Abstract
We present \textbf{ITQ3\_S} (Interleaved Ternary Quantization -- Specialized), a novel 3-bit weight quantization format for large language models (LLMs) that integrates \textbf{TurboQuant (TQ)}, a rotation-domain adaptive quantization strategy based on the Fast Walsh-Hadamard Transform (FWHT). Conventional 3-bit quantization methods suffer from catastrophic precision loss caused by heavy-tailed weight distributions and inter-channel outliers. ITQ3\_S addresses this fundamental limitation by pre-rotating the weight space via FWHT prior to quantization, effectively spreading outlier energy across the entire vector and inducing a near-Gaussian distribution amenable to uniform ternary coding.
Critically, we derive a mathematically rigorous dequantization procedure that inverts the FWHT exactly using a 256-point Inverse Walsh-Hadamard Transform fused into the CUDA shared-memory loading stage, ensuring zero-error round-trip fidelity between offline quantization and online inference. We prove that for any weight vector \mathbf{w} \in \mathbb{R}^{256} processed by our pipeline, the reconstruction satisfies \|\hat{\mathbf{w}} - \mathbf{w}\|_2 \leq \epsilon_q, where \epsilon_q is determined solely by the ternary quantization grid and is strictly smaller than any uniform 3-bit baseline under equal bit-budget constraints.

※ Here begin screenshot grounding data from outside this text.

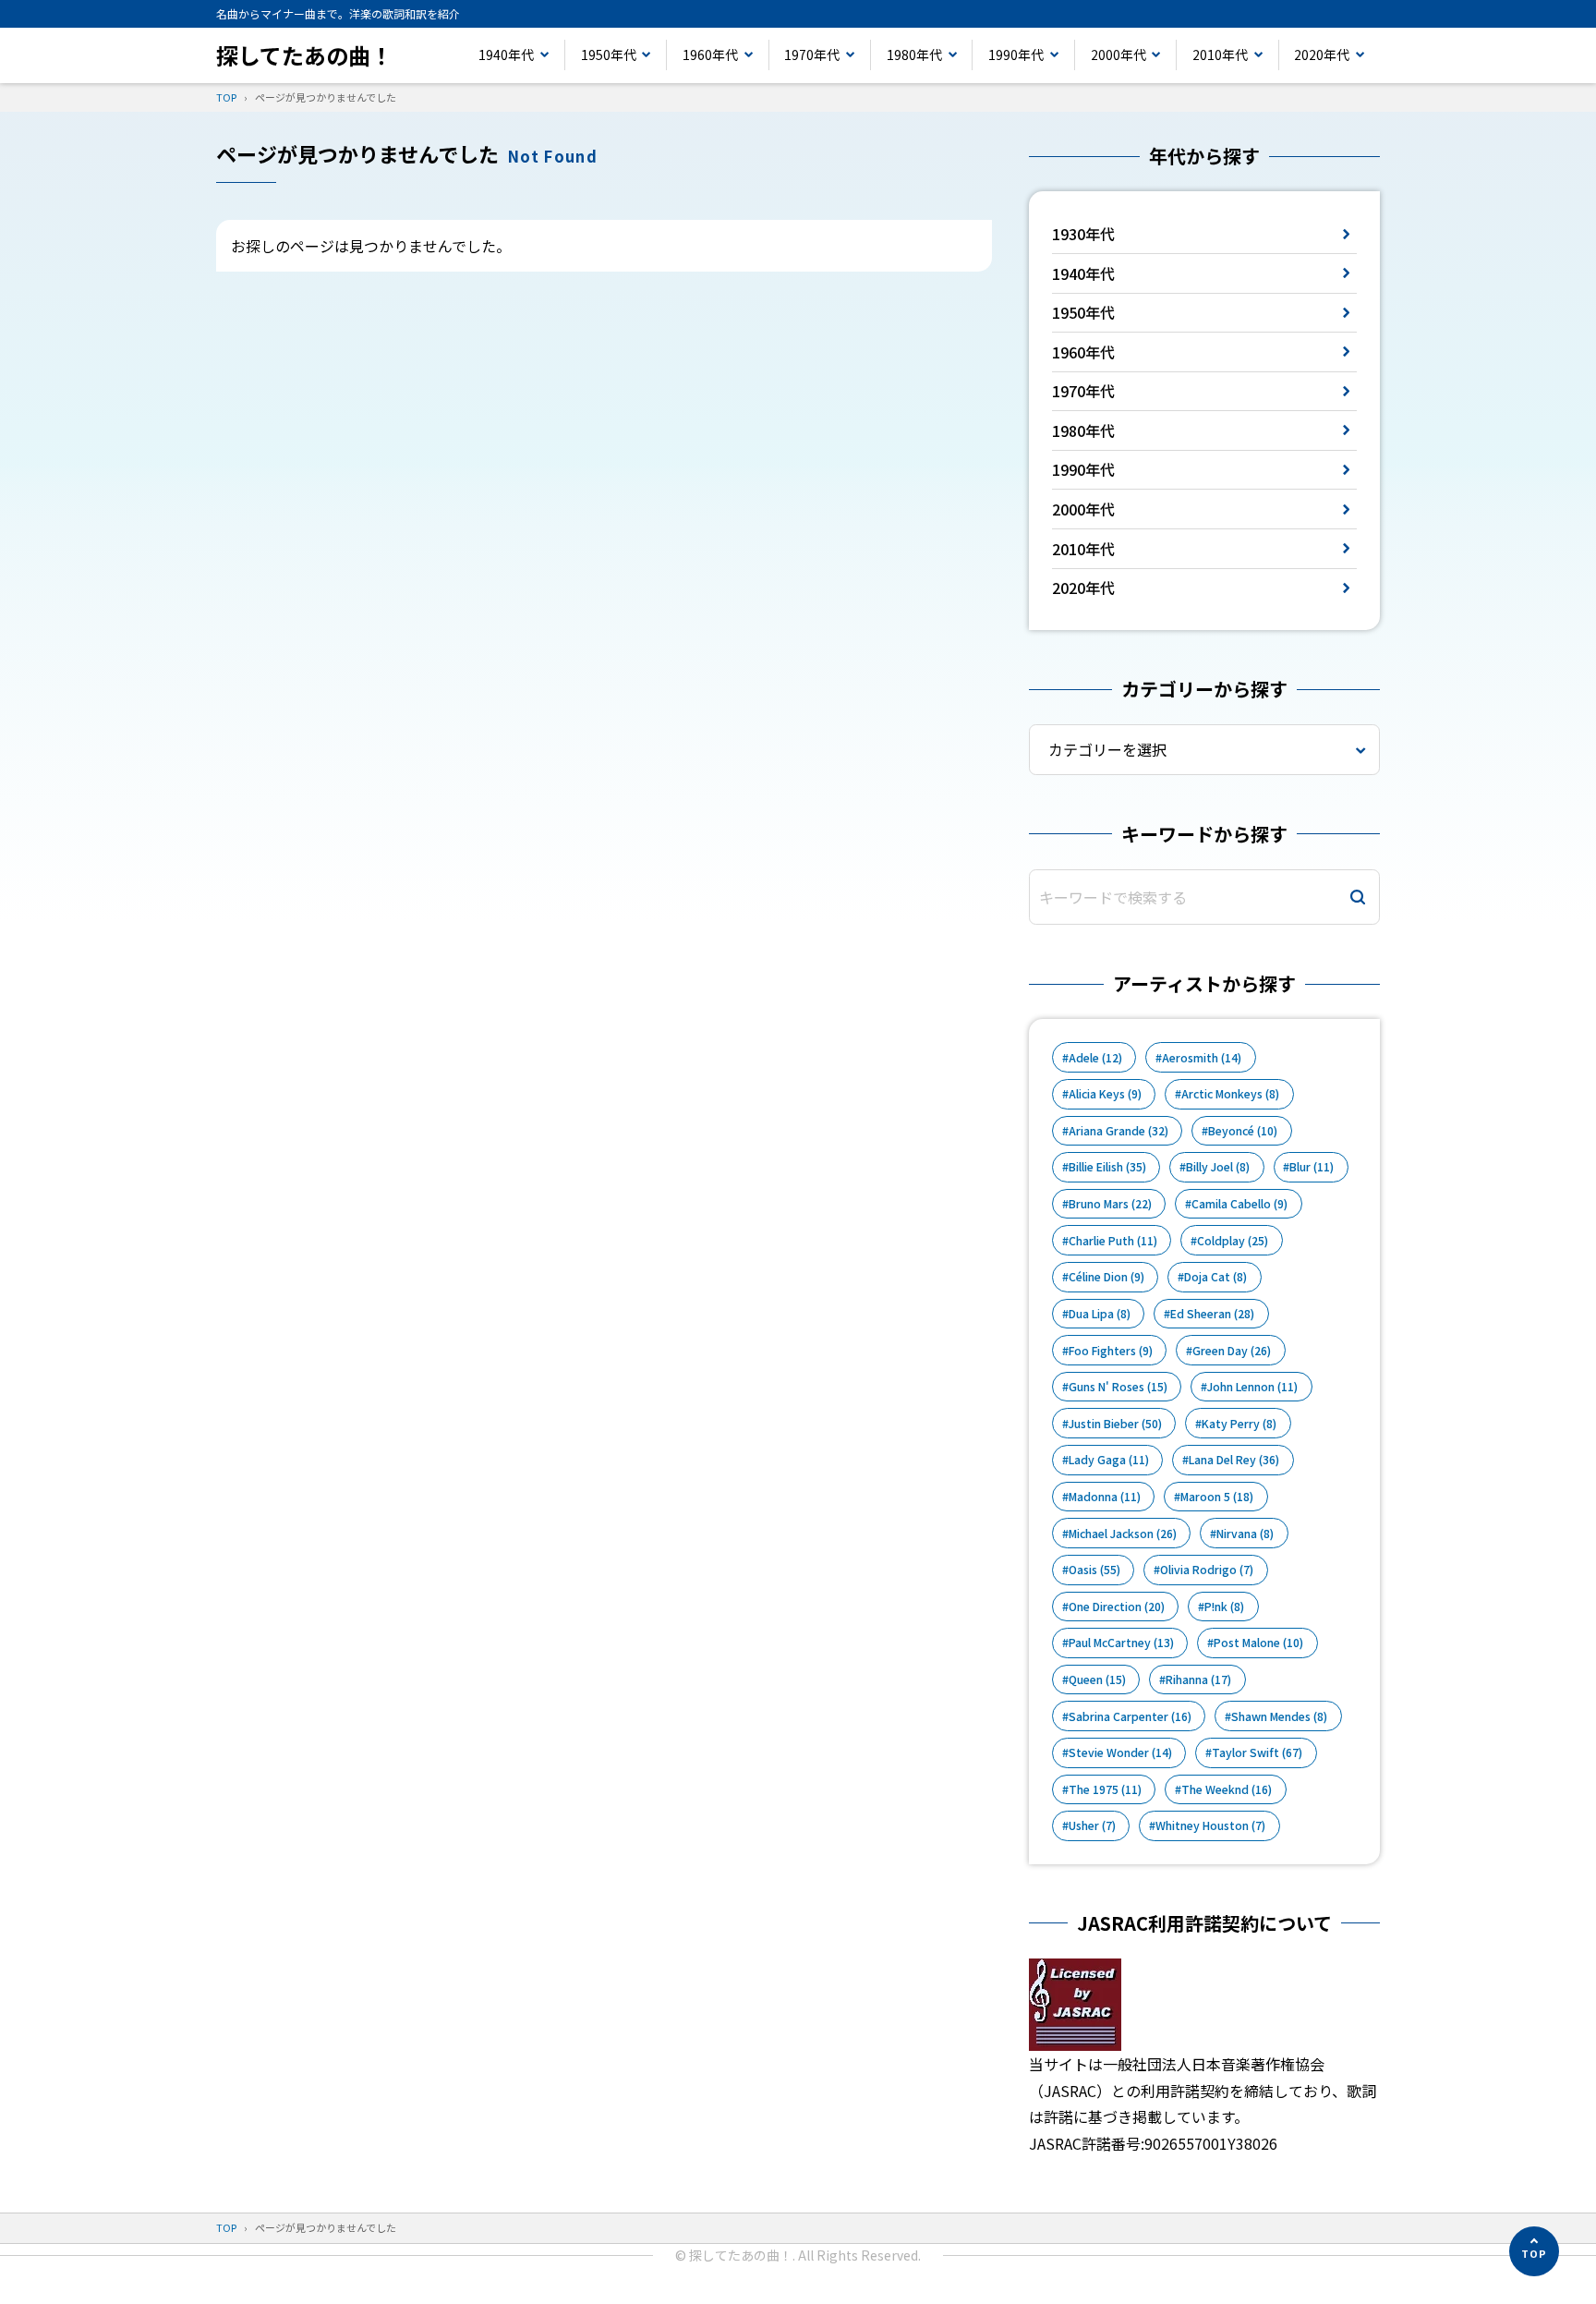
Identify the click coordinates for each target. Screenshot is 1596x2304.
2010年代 (1220, 54)
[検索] (1357, 897)
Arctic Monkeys (1230, 1093)
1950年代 (608, 54)
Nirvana (1245, 1533)
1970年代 (812, 54)
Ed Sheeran (1212, 1313)
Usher (1092, 1825)
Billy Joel (1218, 1166)
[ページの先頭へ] (1534, 2251)
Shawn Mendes (1279, 1716)
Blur (1311, 1166)
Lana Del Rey (1234, 1459)
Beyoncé (1242, 1130)
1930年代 (1083, 234)
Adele (1095, 1057)
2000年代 (1118, 54)
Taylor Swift (1257, 1752)
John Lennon (1252, 1386)
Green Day (1231, 1350)
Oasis (1094, 1569)
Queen (1097, 1679)
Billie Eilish (1107, 1166)
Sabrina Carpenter (1130, 1716)
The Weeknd (1226, 1789)
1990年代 (1016, 54)
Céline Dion (1106, 1276)
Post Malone (1258, 1642)
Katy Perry (1239, 1423)
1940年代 (506, 54)
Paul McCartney (1121, 1642)
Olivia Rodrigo (1206, 1569)
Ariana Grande (1118, 1130)
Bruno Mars (1110, 1203)
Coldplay (1232, 1240)
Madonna (1105, 1496)
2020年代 (1321, 54)
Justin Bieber (1115, 1423)
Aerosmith (1201, 1057)
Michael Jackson (1123, 1533)
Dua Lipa (1099, 1313)
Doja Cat (1215, 1276)
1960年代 (710, 54)
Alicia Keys (1105, 1093)
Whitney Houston (1210, 1825)
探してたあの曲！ (304, 55)
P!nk (1224, 1606)
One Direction (1117, 1606)
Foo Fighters (1111, 1350)
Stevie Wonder (1120, 1752)
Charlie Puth (1113, 1240)
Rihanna (1198, 1679)
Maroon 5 (1216, 1496)
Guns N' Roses (1118, 1386)
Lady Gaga (1109, 1459)
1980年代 (914, 54)
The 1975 (1105, 1789)
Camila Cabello (1239, 1203)
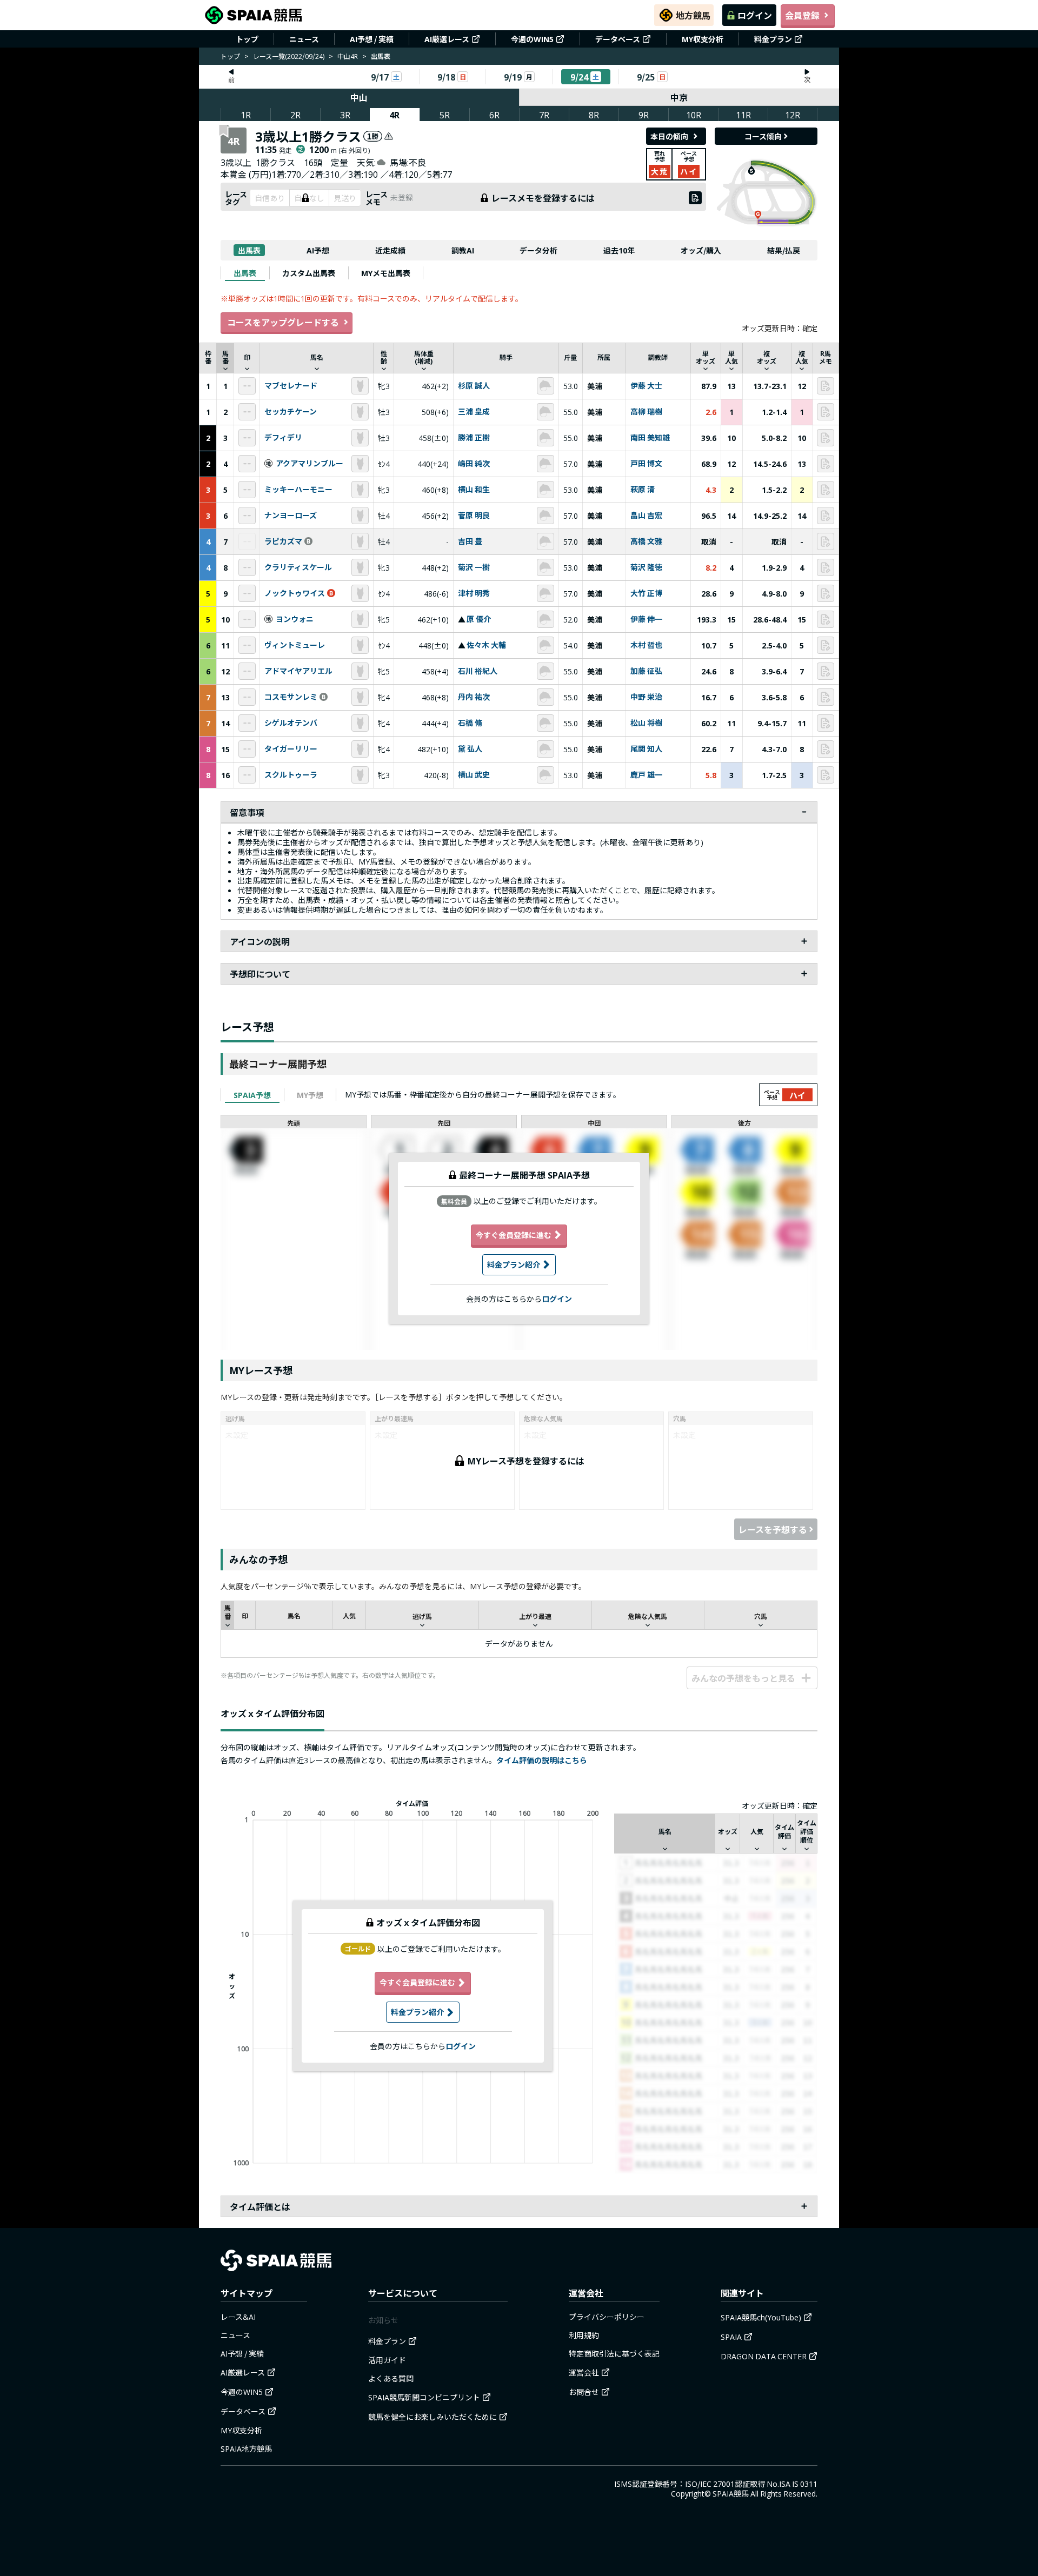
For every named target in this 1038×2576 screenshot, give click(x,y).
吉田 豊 (470, 541)
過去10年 (619, 250)
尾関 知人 (646, 749)
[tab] (245, 273)
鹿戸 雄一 (646, 775)
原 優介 (479, 619)
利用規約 (584, 2335)
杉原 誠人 (474, 386)
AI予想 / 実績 (372, 39)
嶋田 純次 (474, 464)
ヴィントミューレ (294, 645)
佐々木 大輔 (486, 645)
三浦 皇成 (474, 412)
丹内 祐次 (474, 697)
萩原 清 (642, 489)
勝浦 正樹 (474, 438)
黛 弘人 (470, 749)
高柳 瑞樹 (646, 412)
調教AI (462, 250)
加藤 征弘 (646, 671)
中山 (359, 97)
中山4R (347, 56)
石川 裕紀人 (477, 671)
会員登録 (802, 15)
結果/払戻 (783, 250)
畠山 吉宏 (646, 515)
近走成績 (390, 250)
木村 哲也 (646, 645)
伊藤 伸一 (646, 619)
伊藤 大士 (646, 386)
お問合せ (584, 2391)
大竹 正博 (646, 593)
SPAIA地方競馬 (246, 2448)
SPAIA (731, 2336)
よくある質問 (391, 2378)
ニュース (304, 39)
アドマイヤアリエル (298, 671)
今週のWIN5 (532, 39)
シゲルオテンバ (290, 723)
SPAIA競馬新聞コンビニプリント (424, 2397)
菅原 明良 (474, 515)
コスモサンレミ (290, 697)
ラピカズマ (283, 541)
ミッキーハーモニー (298, 489)
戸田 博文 (646, 464)
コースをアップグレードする (283, 322)
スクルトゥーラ (290, 775)
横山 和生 (474, 489)
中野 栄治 (646, 697)
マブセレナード (290, 386)
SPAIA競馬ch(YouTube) (761, 2317)
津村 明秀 (474, 593)
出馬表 (249, 250)
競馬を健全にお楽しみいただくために (432, 2416)
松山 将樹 (646, 723)
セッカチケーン (290, 412)
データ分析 (538, 250)
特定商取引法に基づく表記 (614, 2353)
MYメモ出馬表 (385, 273)
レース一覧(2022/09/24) (288, 56)
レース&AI (238, 2316)
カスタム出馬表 (308, 273)
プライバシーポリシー (606, 2316)
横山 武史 (474, 775)
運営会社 (584, 2372)
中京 (679, 97)
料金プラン (773, 39)
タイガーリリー (290, 749)
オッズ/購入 (701, 250)
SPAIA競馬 (731, 2493)
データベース (617, 39)
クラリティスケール (298, 567)
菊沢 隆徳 (646, 567)
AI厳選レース (446, 39)
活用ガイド (387, 2360)
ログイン (754, 15)
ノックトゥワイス (294, 593)
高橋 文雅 (646, 541)
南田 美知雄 (650, 438)
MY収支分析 (702, 39)
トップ (247, 39)
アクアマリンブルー (309, 464)
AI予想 (318, 250)
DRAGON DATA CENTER (764, 2356)
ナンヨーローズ (290, 515)
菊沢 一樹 (474, 567)
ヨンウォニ (295, 619)
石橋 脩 (470, 723)
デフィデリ (283, 438)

Empirically, on the NVIDIA RTX 5090 (Blackwell architecture), ITQ3\_S achieves perplexity competitive with FP16 baselines while delivering throughput exceeding 1.5\times that of 4-bit alternatives, owing to optimized DP4A and Tensor Core scheduling in the interleaved memory layout. Our results establish ITQ3\_S as a practical, mathematically grounded solution for high-fidelity LLM deployment on consumer-grade hardware.